◆ PROBLEM REQUIREMENTS
The records below are to be returned exactly as written, minus their pictures.

◆ SOURCE DATA

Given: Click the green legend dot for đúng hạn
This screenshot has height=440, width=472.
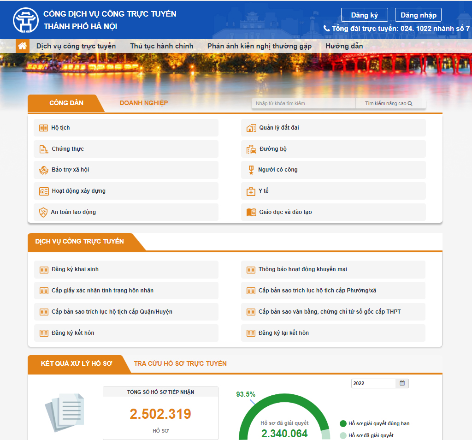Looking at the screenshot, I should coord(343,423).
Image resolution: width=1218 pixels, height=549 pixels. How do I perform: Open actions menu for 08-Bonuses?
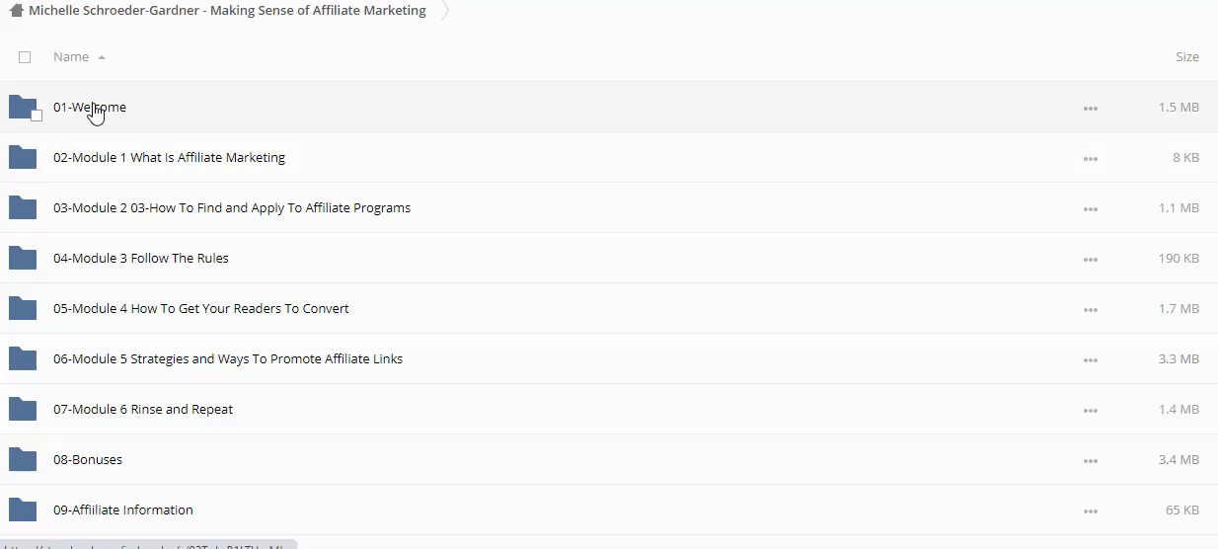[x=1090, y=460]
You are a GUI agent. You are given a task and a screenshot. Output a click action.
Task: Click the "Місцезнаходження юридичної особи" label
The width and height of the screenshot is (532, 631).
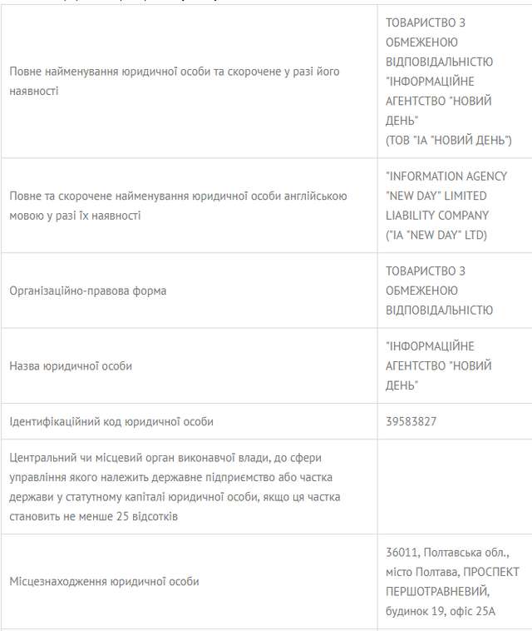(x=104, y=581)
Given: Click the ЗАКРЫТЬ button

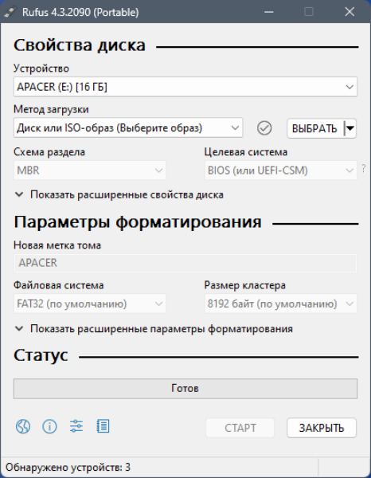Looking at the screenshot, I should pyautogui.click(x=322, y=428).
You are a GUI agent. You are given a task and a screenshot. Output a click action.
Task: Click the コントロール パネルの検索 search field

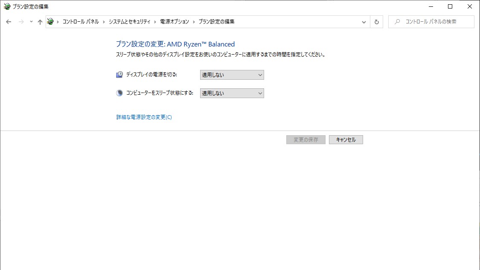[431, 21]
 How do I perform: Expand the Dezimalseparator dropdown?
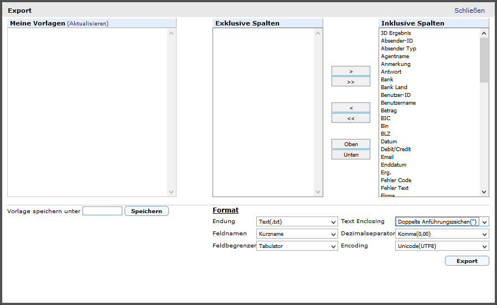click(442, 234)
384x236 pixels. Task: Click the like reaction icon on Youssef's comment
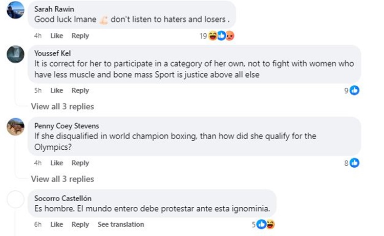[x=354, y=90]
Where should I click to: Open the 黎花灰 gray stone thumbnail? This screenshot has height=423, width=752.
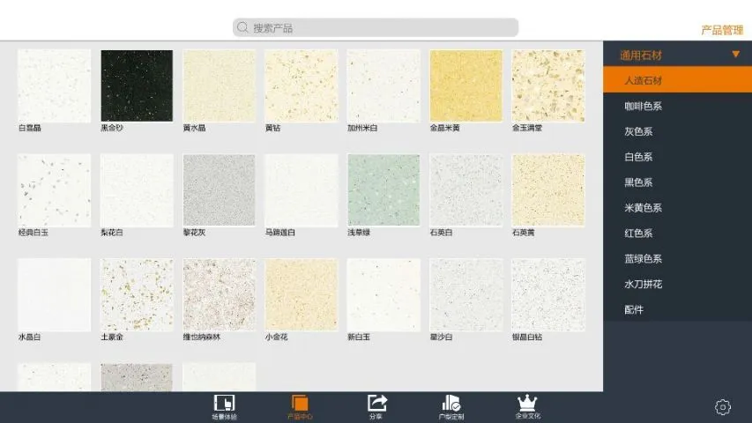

◆ RESPONSE
Given: Click the green legend dot for đúng hạn
This screenshot has height=440, width=472.
Looking at the screenshot, I should coord(343,423).
Image resolution: width=1218 pixels, height=549 pixels. How do I perform: Open actions menu for 08-Bonuses?
[x=1090, y=460]
You are a GUI agent. You are given a task and a screenshot. Output a click action.
Task: Click the "Місцезнаходження юридичної особи" label
The width and height of the screenshot is (532, 631).
(x=104, y=581)
Given: Click the ЗАКРЫТЬ button

Looking at the screenshot, I should pyautogui.click(x=322, y=428).
You are a GUI agent. You are given a task and a screenshot. Output a click action.
Task: Click the コントロール パネルの検索 search field

[431, 21]
 How do I perform: Expand the Dezimalseparator dropdown?
click(442, 234)
384x236 pixels. Task: Click the like reaction icon on Youssef's comment
[x=354, y=90]
Where should I click to: Open the 黎花灰 gray stone thumbnail? This screenshot has height=423, width=752.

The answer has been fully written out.